1-PROBİYOTİK EKSİKLİĞİ BELİRTİLERİ: Sindirim sistemimizde probiyotik etkili mikroorganizmalarımızın sayısı azaldıkça kandida denilen mantarların sayısında artma görülür. Bunu sonucunda şişkinlik, gaz, geğirti, dışkılama bozuklukları, halsizlik, kuvvetsizlik, depresif ruh hali gibi durumlar ile karşılaşabiliriz.

2-B12 VİTAMİNİ EKSİKLİĞİ: Çok sık karşılaşmaktayız. Genellikle unutkanlık artışı ilk dikkati çeken belirtidir ve hastalarda sık görülür. Ellerde uyuşma, halsizlik, soluk görünüm, yorgunluk, sık sık hasta olmak, kas ve eklem ağrıları, kansızlık belirtileri, dilde ağrı ve şişlik her hastada olmasa da sık karşılaşılan durumlardır. Derslerde dikkatin azalması ve başarıda düşme durumlarında ilk akla gelmesi gereken durumlardan birisi B12 eksikliği olmalıdır.

3-D VİTAMİNİ EKSİKLİĞİ: Covid-19 Pandemisi bizlere D vitamininin (ki artık vitamin değil bir hormon olarak kabul ediliyor) önemini bir kez daha hatırlattı. Ülkemizde farklı bilim insanlarının yaptıkları çalışmalarda özellikle kış aylarında ve kadınlarımızda inanılmaz düzeyde D vitamini eksiklikleri saptanmıştır. Sık sık grip, nezle olma durumunda ilk akla gelmesi gereken durumlardandır. Sırt, boyun ve bel ağrıları, halsizlik, çabuk yorulma, aşırı üşüme, diş bozuklukları, özellikle baş bölgesinde terleme artışı, dışkılama bozuklukları ve depresif ruh hali durumları bu vitamin eksikliğinin göstergeleri olabilmektedir.

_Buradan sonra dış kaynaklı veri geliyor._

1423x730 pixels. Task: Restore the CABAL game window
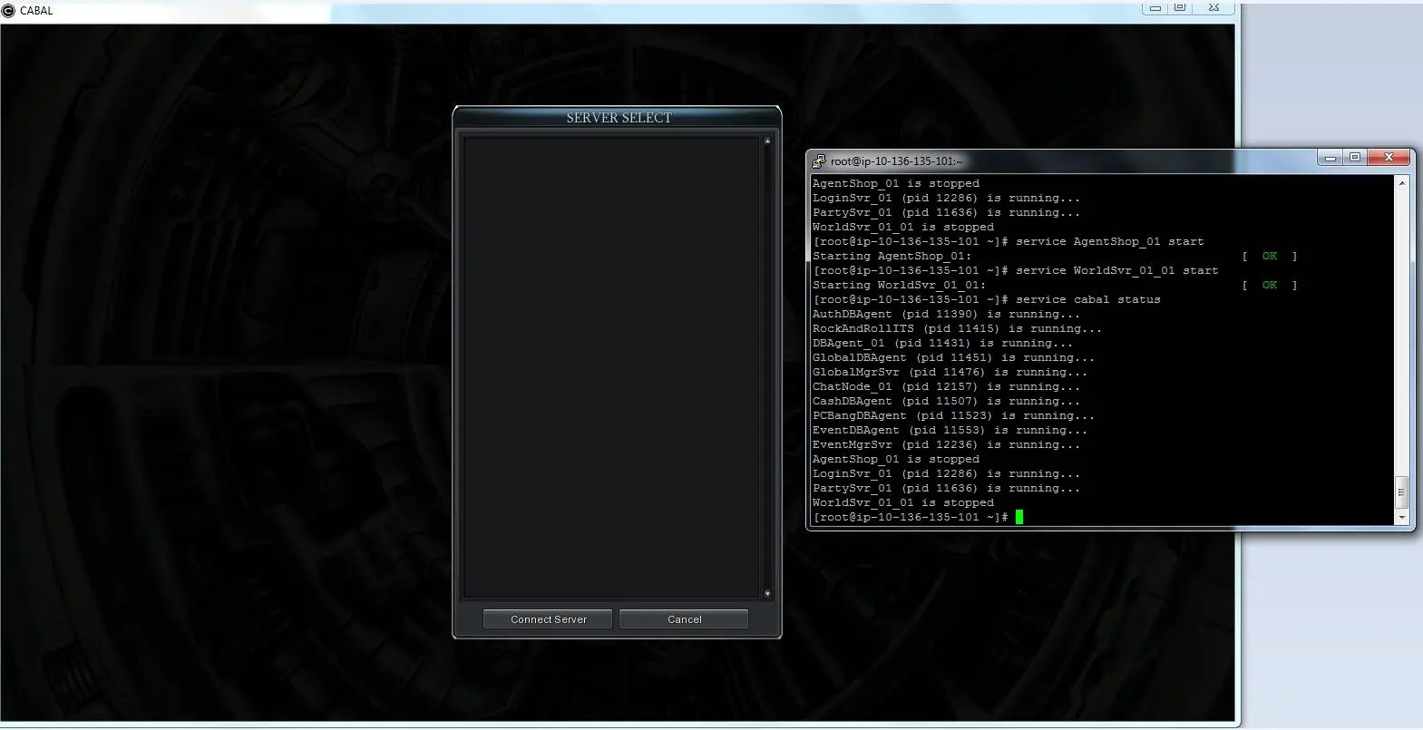point(1180,7)
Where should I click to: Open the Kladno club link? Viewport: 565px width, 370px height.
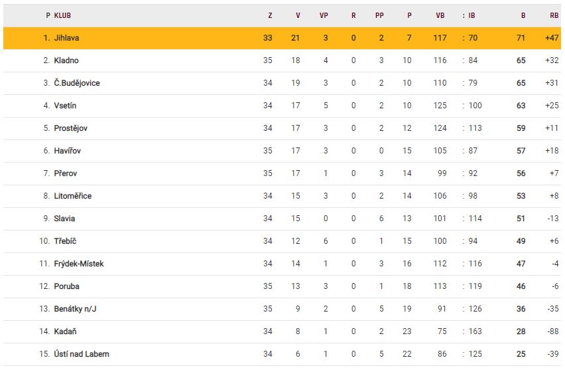pyautogui.click(x=66, y=60)
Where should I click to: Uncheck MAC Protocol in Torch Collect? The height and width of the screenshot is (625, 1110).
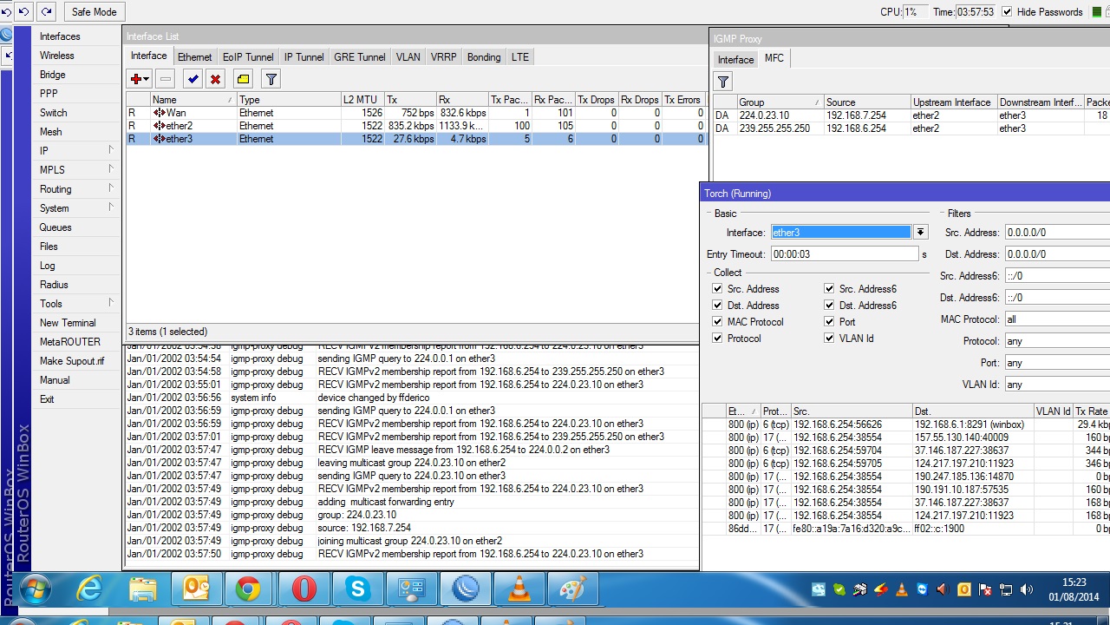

4-OMEGA-3 EKSİKLİĞİ: Omega-3 bir yağ asidi grubudur ve vücudumuz tarafından yapılamaz. Bu nedenle mutlaka gıdalar ile vücudumuza girmesi gereklidir. Bunun ölçümü her laboratuarda yapılamamaktadır. Pahalı bir ölçümdür. Eksikliğine son derece yaygın olarak rastlamaktayız. Hücrelerimiz omaga-3 yağ asitleri le hücrenin zarını oluşturmaktadırlar. Omaga-3 yerine başka yağ asitlerinin kullanılması adeta kiremit çatı yerine naylon kaplı bir çatı yapılmasına benzer. En sık soğuk sularda yaşayan balıklardan omega-3 leri almaktayız. Balık soğuktan kendisini korumak için bu yağ asitlerini yapar.

Kaba, kuru ve pul pul dökülen bir cilt, artmış kulak kiri, kepeklenmeler, kırılgan ve ince tırnaklar, cansız saçlar, aşırı susama ve sık idrara çıkma (şeker hastalığı zannedilebilir), eklem ve kas ağrıları, depresif ruh hali, sık hastalanma, kolay kilo alma omega-3 yağ asitlerinin eksikliklerinde karşımıza çıkan belirtilerdendir.

Bazı durumlarda hastalarım bana şunu sorar: Peki hocam biz ne yiyeceğiz? Bunun cevabı o kadar basit ki. Uluslararası gıda tanımı şöyledir: Bir maddenin gıda olabilmesi için psikolojik yapınıza, hormonlarınıza, sinir sisteminize, sindirim siteminize ve en önemlisi bağışıklık sisteminize olumlu katkılar sağlayacak maddeler gıdadır. Örneğin bağışıklık sistemi askerleriniz Covid-19 etkeni virüs ile karşılaştığında onunla savaşacak silahlara ihtiyaç duyar. Simit ile poğaça ile kekler ile bağışıklık sistemi hücrelerinize sapan gönderirsiniz. Yumurta ile, balık ile, yoğurt ile top, tüfek, ağır makineli silah. Bunda anlaşılmayacak ne var ki.